Numerical and Laboratory Study of Horizontally Evolving Convective Boundary Layer. Part II: Effects of Elevated Wind Shear and Surface Roughness

Abstract

Modifications of turbulence regime in the sheared convective boundary layer (CBL) by a number of external nonbuoyant forcings are studied experimentally in a thermally stratified wind tunnel and numerically by means of large eddy simulation. This type of CBL is observed in the atmosphere when an originally neutral or stable air mass is advected over a heated underlying surface. Emphasis in the present study is laid on the effects of elevated wind shear and surface roughness on the structure and evolution of the CBL. For the flow cases, for which both numerical and wind tunnel results are available, the numerical predictions of mean flow parameters and turbulence statistics are found to be in good agreement with the experimental results.
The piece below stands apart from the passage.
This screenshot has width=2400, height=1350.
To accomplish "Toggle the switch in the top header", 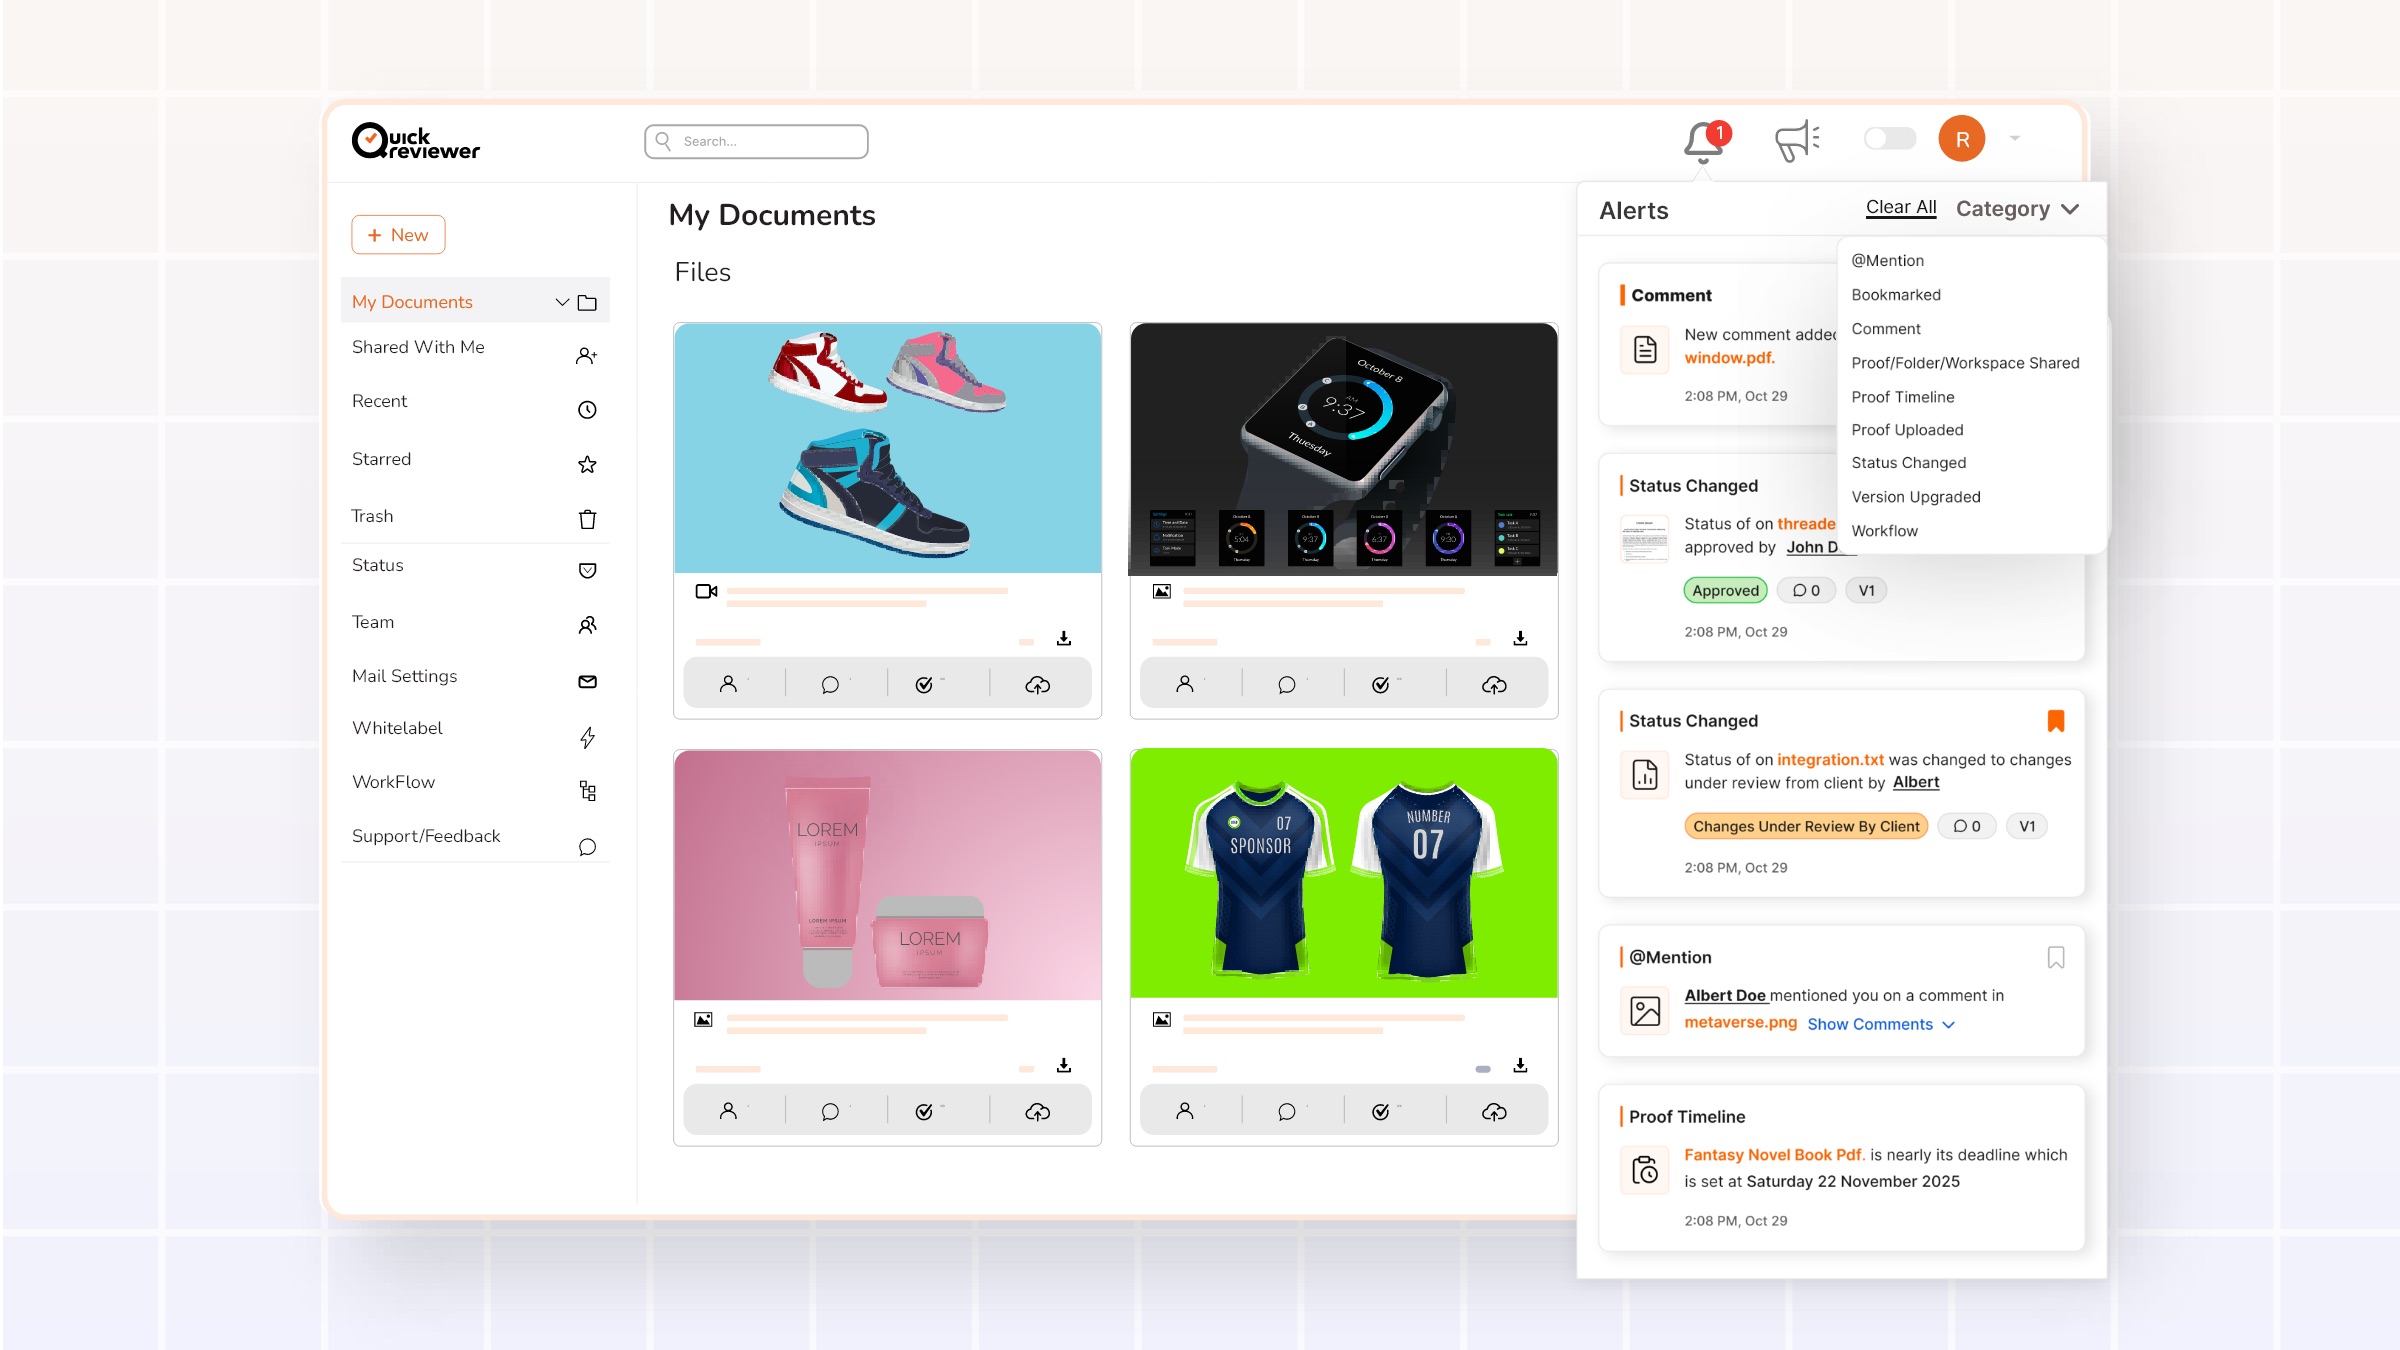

In the case of wind shear across the inversion layer, the authors distinguish between positive shear, when the flow above the inversion possesses a higher momentum than mean motion in the mixed layer, and the opposite case of negative shear. For the case of positive shear the growth of the CBL is found to be impeded compared to the shear-free case. Negative shear has an opposite effect on the CBL evolution. In this case, the damping of thermals by stable stratification in the inversion layer is weakened compared to the shear-free case and consequently entrainment is activated. A physical explanation for such a directional effect of elevated shear is suggested. In the case of enhanced bottom roughness, both experiments and numerical simulations provide the evidence of slightly larger CBL growth rate compared to the CBL over a relatively smooth surface with a 10 times smaller roughness length.